Sabéis que soy fan de la fantasía y la ciencia ficción pero también me pirran las historias realistas que nos hablan de algo que podría pasar en cualquier momento, ya sea una mortífera pandemia como ocurre en Asilados -publicado por Roca Editorial- o, como es el caso que nos ocupa hoy, un desastre natural provocado por un terremoto. Los vivientes comienza presentándonos a Shy, un joven mexicano que para ayudar económicamente a su familia está trabajando como mozo para todo en un crucero de lujo. Las primeras páginas son, cuanto menos, impactantes presentándonos un suceso que marcará de alguna forma el futuro de Shy y que ya nos va preparando para todo lo que se nos avecinará en próximos capítulos. Si tuviera que definir esta lectura en una palabra creo que esa sería intensa, los primeros capítulos son algo introductorios pero una vez pasa el terremoto las cosas se ponen verdaderamente interesantes. Os preguntaréis qué daño puede causar un terremoto en mar abierto, la respuesta es muy simple: tsunamis. Y si intensa describe a la novela en general, angustiosa se podría aplicar para todos los capítulos intermedios. La parte de los tsunamis y todo lo que ocasionan, el consecuente naufragio y la parte de supervivencia en alta mar me pusieron los pelos de punta y leí esos capítulos con un constante nudo en la garganta que me hacía tener que parar de leer en muchas ocasiones. Y es que Matt de la Peña lo describe todo de una forma tan directa, cruda y realista que me parecía estar viviéndolo en carne propia.

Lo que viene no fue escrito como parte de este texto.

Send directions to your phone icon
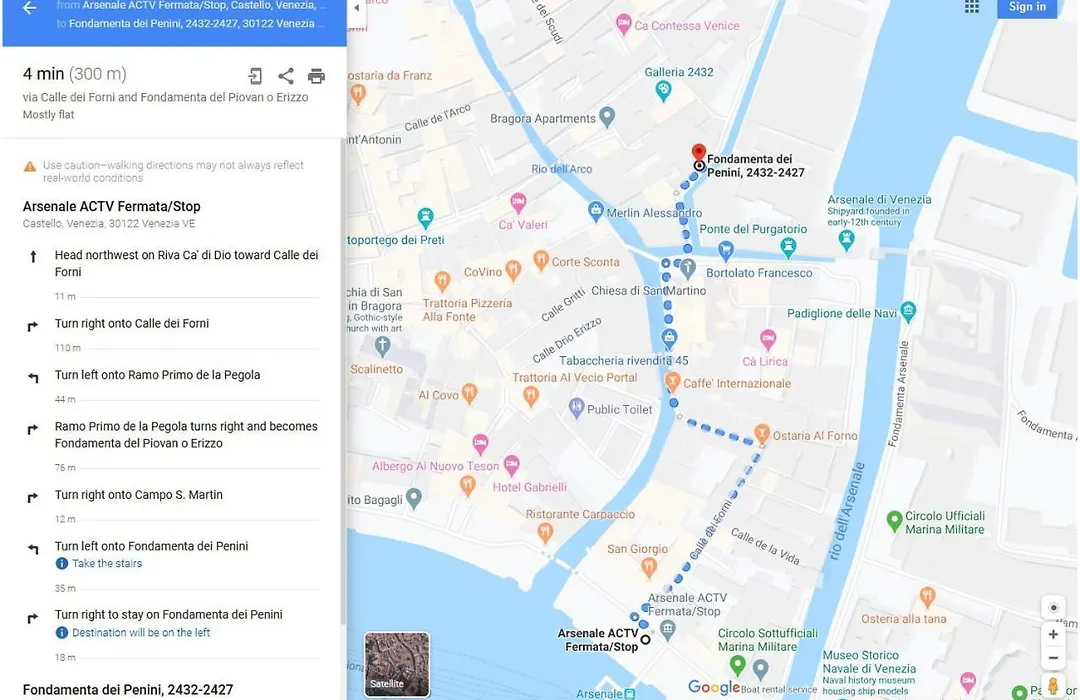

Impactante y adictiva serían calificativos que también encajarían muy bien con esta primera parte de bilogía. El protagonista tiene que pasar por una auténtica pesadilla a lo largo de toda la novela y esas penurias, ese sufrimiento, esa lucha por la supervivencia es lo que nos mantendrá pegados a sus páginas, incapaces de parar de leer y completamente cautivados por los acontecimientos que se desarrollan delante de nuestros ojos. Y, aunque en términos generales, ha sido una lectura que he disfrutado un montón sí que he sentido un pequeño bajón en el tramo final de la novela. Le dieron un giro que cambió completamente todo y la historia fue por unos derroteros que me parecieron, además de un poco predecibles, algo más vistos tanto literaria como fílmicamente hablando. Aún así, el desenlace tiene muchísima acción y un ritmo trepidante, ocurren muchísimas cosas y prácticamente estuve en una tensión continua mientras leía los últimos capítulos. Matt de la Peña ha logrado conquistarme con esta primera novela suya que leo, tanto es así que no veo el momento de que Océano Gran Travesía publique Los perseguidos, el desenlace de esta increíble historia de supervivencia.
En definitiva, Los vivientes es una novela que me ha impactado bastante por la crudeza y dureza de muchas de sus escenas. Una historia de supervivencia completamente adictiva que me tuvo con el corazón en un puño en muchas ocasiones tanto por su intensidad como por la forma tan directa que tiene el autor de narrar. Pega un pequeño bajón -en cuanto a previsibilidad de la trama- en la parte final pero igualmente deja con muchas ganas de saber cómo continúa todo.